(Problem to work on) Update the lines from the one containing "You are a computer-use agent. This" through the end of the records so that "Instruction" becomes "Goal", and change nothing else. Give only those lines, and leave the pictures out of the answer.

(Given data)
###

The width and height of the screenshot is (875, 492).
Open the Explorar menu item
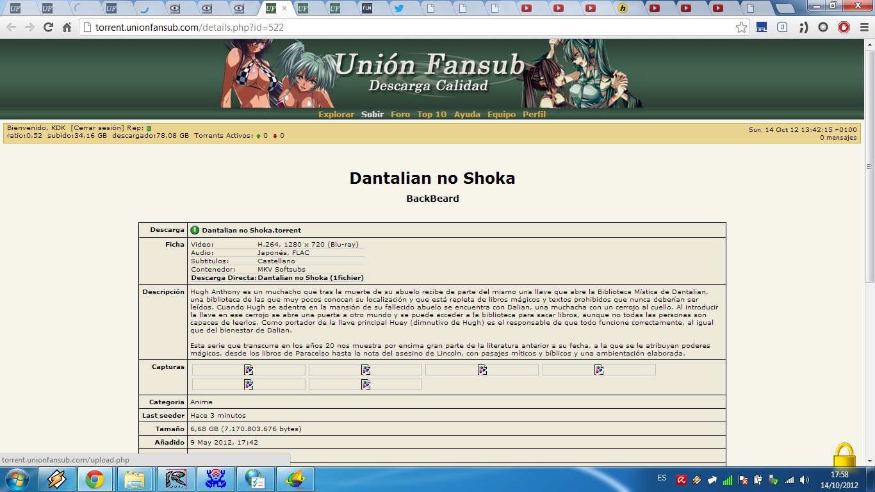pyautogui.click(x=336, y=114)
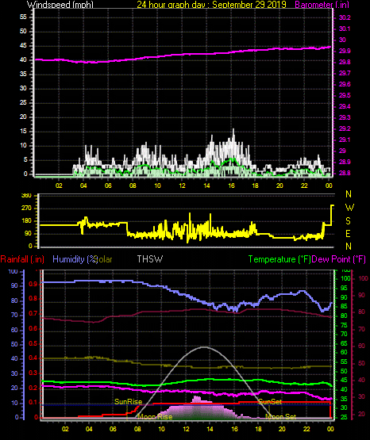Screen dimensions: 370x440
Task: Click the wind speed peak near hour 16
Action: click(x=233, y=131)

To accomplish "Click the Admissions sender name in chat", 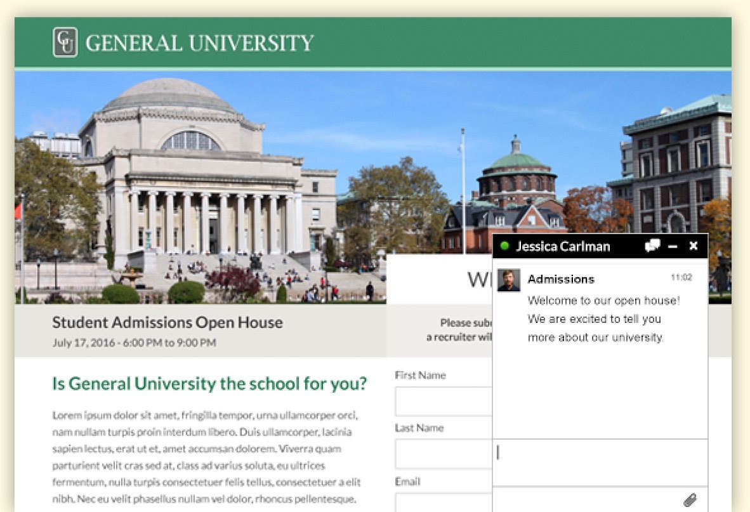I will click(x=561, y=279).
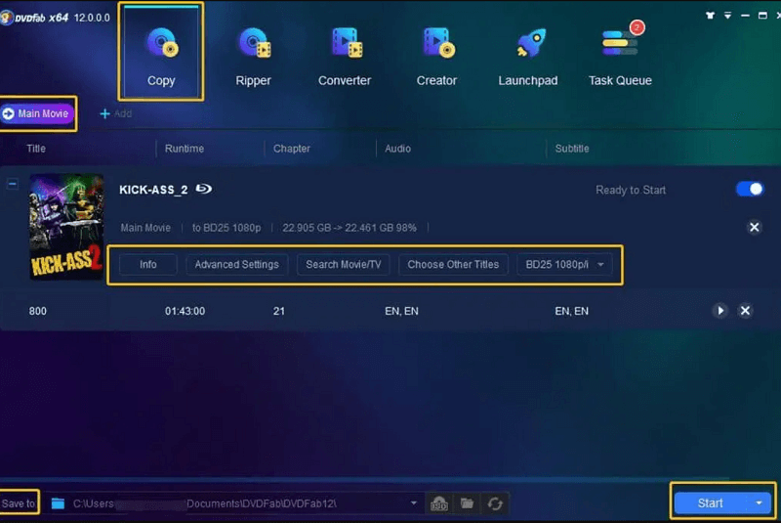Open the save path dropdown
This screenshot has width=781, height=523.
click(x=414, y=503)
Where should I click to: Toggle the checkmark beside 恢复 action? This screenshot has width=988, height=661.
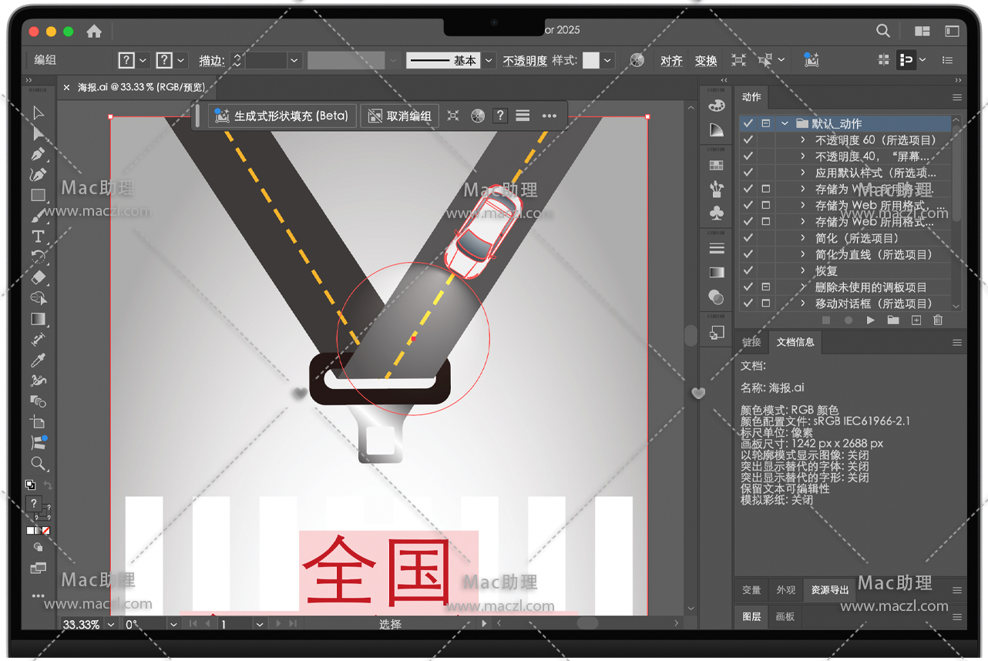tap(748, 270)
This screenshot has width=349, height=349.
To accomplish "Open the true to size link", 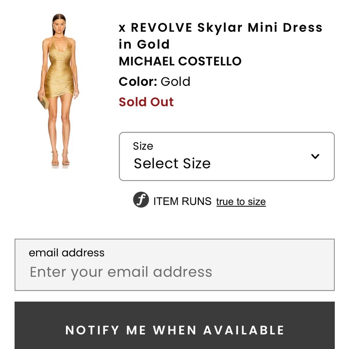I will tap(241, 201).
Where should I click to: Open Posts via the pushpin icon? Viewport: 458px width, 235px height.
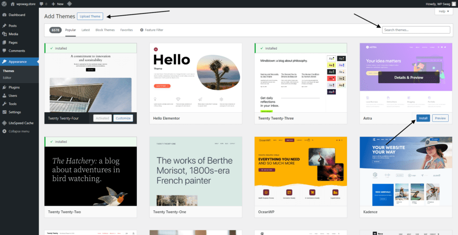pos(4,25)
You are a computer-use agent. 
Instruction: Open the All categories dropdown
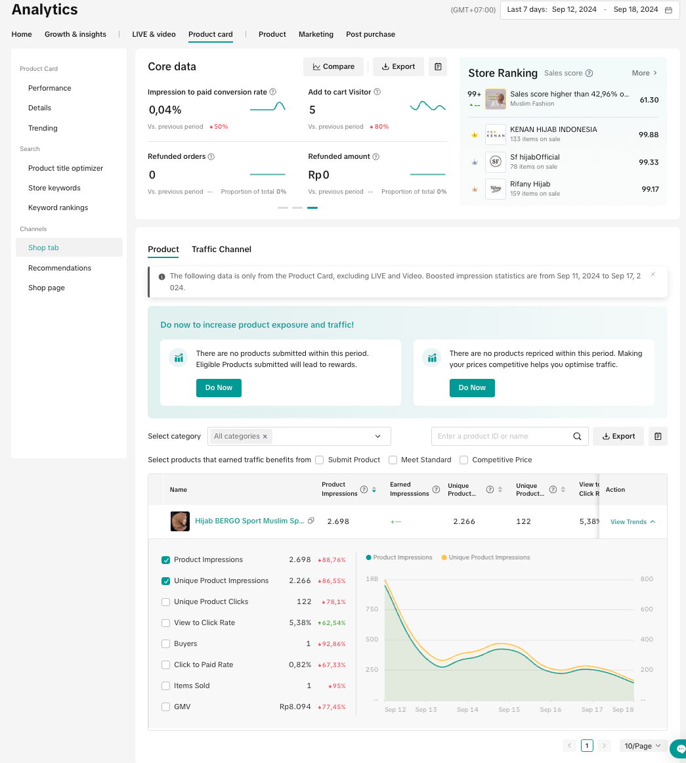point(299,436)
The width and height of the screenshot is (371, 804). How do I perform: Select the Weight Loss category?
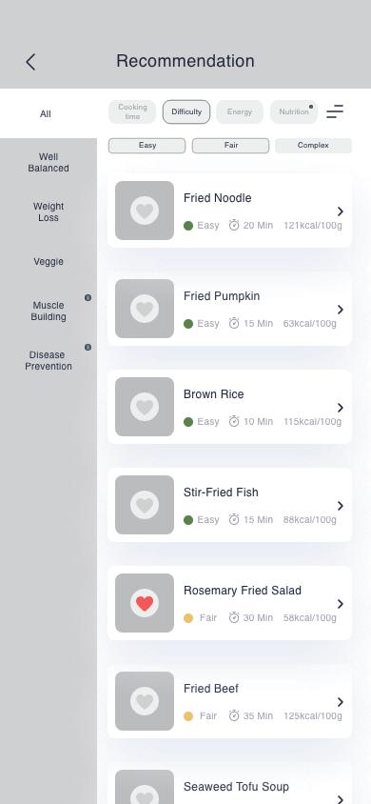tap(49, 211)
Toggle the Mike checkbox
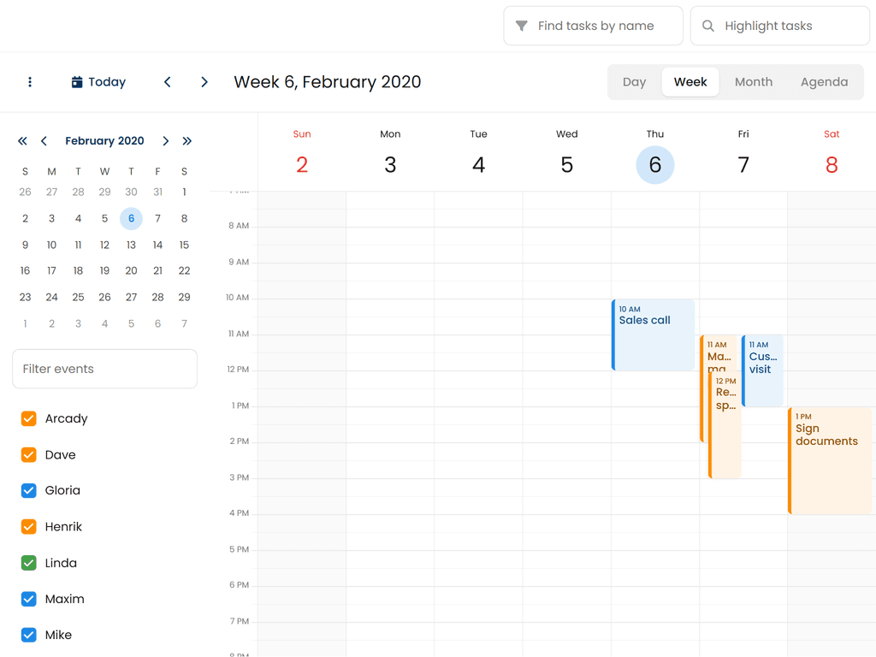 [x=29, y=635]
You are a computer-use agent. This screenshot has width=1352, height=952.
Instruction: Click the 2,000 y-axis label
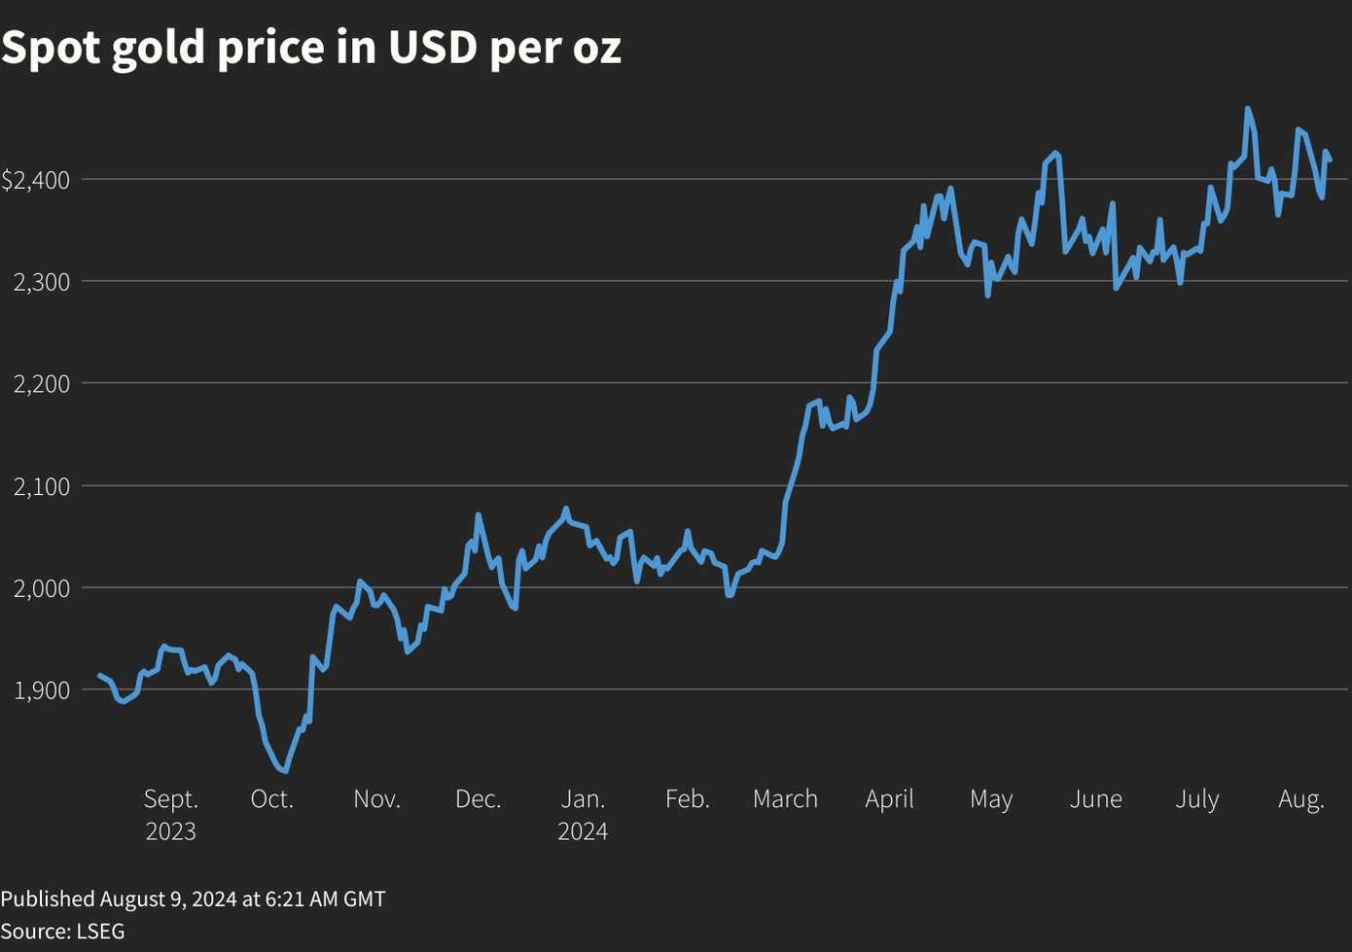[42, 588]
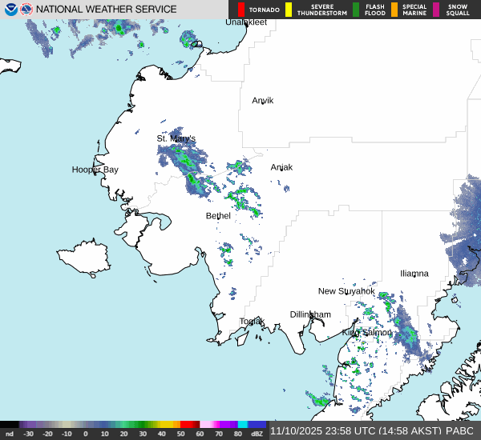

###

(Solution to this problem)
You are a computer-use agent. This screenshot has width=1352, height=952.
Goal: Click the 2,000 y-axis label
[42, 588]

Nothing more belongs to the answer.